The suffering had birthed the beauty of our son.

So dear reader, press in. Dig deeper. Stop letting stuff sit so long in your heart. Who’s knows what glorious birth awaits you on the other side.


  • Hi Sam. Well, it is no longer the hour of the wolf (probably more like the hour of the domesticated beagle), but I am up and reading this great piece. I appreciate you drawing me close to all the ways I can’t get out. My contemplative/interior life has taken a hit in the past few years, and it is more than time for me to press in. What other choice do I have, really? Thank you – and your writing just gets more delicious every time.
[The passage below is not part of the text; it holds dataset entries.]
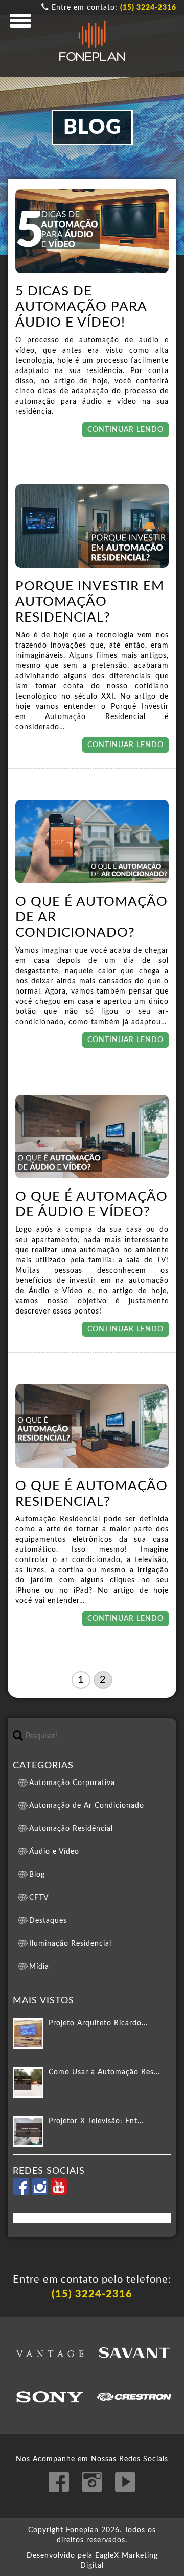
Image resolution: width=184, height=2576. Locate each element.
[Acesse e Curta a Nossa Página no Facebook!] (22, 2192)
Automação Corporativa (72, 1783)
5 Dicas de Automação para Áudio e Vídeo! (81, 307)
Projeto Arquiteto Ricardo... (98, 2023)
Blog (37, 1874)
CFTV (39, 1897)
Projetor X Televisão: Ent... (96, 2121)
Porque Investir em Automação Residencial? (89, 602)
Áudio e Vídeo (54, 1851)
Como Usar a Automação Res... (104, 2072)
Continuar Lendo (125, 429)
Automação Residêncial (71, 1828)
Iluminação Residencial (70, 1943)
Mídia (39, 1966)
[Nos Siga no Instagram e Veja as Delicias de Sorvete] (41, 2192)
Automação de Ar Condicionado (86, 1806)
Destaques (48, 1920)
  • Once again, a full meal put before me with your words. There is no shaming to EAT! Rather your words say “You’re not alone; what looks good to you? I’d like to try some.” Boy am I glad we don’t have to go this alone, and glad as well that you are one of the companions/guides on my journey.

  • Oh… just what the Lord has been speaking to me this week… these words are good and true and encouraging and, well, so challenging. And…by the way, Iove hearing the story! Thanks Sam!

  • Sam-the best words here for my heart….

    There are only two ways to keep your heart alive: Make your heart really small through denial or drugs or numbness. Or let your suffering undo you and lead you to really honest conversations with God.

    I’ve chosen each in different seasons. The later brought me life.